# Golden's for hunting dogs?



## crowfoot (Dec 7, 2014)

My family and is thinking about getting a dog this year and I was wondering if anyone currently has or has had a golden as a hunting dog. My wife loves them and I have had them for pets in the past. I know they are great pets but don't know them on the hunt.


----------



## MuscleWhitefish (Jan 13, 2015)

They are retrievers. I'm sure you teach them to retrieve downed game.

The issue with Golden's and hunting would be the bird drive, but if you find a hunting golden breeder, you should be alright.

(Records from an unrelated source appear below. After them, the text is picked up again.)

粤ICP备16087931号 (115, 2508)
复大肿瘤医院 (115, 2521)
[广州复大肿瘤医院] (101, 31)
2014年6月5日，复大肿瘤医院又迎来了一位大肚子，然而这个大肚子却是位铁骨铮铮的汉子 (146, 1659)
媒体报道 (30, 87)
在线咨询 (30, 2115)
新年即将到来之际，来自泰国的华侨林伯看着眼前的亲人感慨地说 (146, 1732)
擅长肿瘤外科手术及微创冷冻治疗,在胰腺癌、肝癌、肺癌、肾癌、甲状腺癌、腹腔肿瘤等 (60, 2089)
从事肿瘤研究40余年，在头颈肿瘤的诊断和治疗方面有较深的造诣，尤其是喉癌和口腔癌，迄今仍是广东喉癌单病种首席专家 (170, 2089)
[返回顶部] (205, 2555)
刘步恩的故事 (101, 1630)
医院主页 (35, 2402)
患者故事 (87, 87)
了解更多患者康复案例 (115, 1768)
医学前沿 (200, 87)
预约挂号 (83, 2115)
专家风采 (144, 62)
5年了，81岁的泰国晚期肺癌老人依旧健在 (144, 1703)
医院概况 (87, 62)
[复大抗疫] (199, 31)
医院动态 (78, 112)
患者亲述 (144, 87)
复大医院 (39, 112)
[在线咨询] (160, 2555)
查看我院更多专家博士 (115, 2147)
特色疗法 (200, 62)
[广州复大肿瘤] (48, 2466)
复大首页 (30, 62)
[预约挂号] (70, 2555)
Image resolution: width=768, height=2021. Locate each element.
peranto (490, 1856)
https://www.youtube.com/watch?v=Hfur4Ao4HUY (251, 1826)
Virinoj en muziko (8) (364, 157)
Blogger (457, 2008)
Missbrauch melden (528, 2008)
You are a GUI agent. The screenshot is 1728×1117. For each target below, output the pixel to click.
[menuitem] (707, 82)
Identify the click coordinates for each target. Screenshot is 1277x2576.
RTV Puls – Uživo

Try here: http://www.gundogbreeders.com/breeders-by-breed/golden-retriever/


----------



## Packfish (Oct 30, 2007)

Buddy- hunts one- only uses it as a pheasant dog- great hunter- hunts thick thick cover- does get burrs and does tell other dogs who is boss- but really is a good pheasant dog combined with his Wirehaired


----------



## MuscleWhitefish (Jan 13, 2015)

Just to add clarity to my statement above.

There are a lot of dogs that can hunt and there are a lot of dogs that can hunt well. 

Not all of them are from bird dog breeders.

There are a lot of dogs that do not have the natural instinct to hunt.

Some Goldens are bred for non hunting related reasons.

Some Golden are bred specifically for hunting from breeders. 

You can still get a good hunting dog from both, but the balance of probability says to go with the breeder. 

The better hunting dogs the breeder produces, the happier the customers are.


----------



## utahbigbull (May 9, 2012)

Goldens don't have the drive labs do but are awesome family dogs more than able to retrieve Ducks. They have the instinct. I am not a professional trainer by any stretch of the imagination. But if I have goose jerky as a reward, she will bring back any bird I send her on. She has brought back a few swans in her day too. I am breeding her in the next few weeks and should have pups ready around April if you're interested.


----------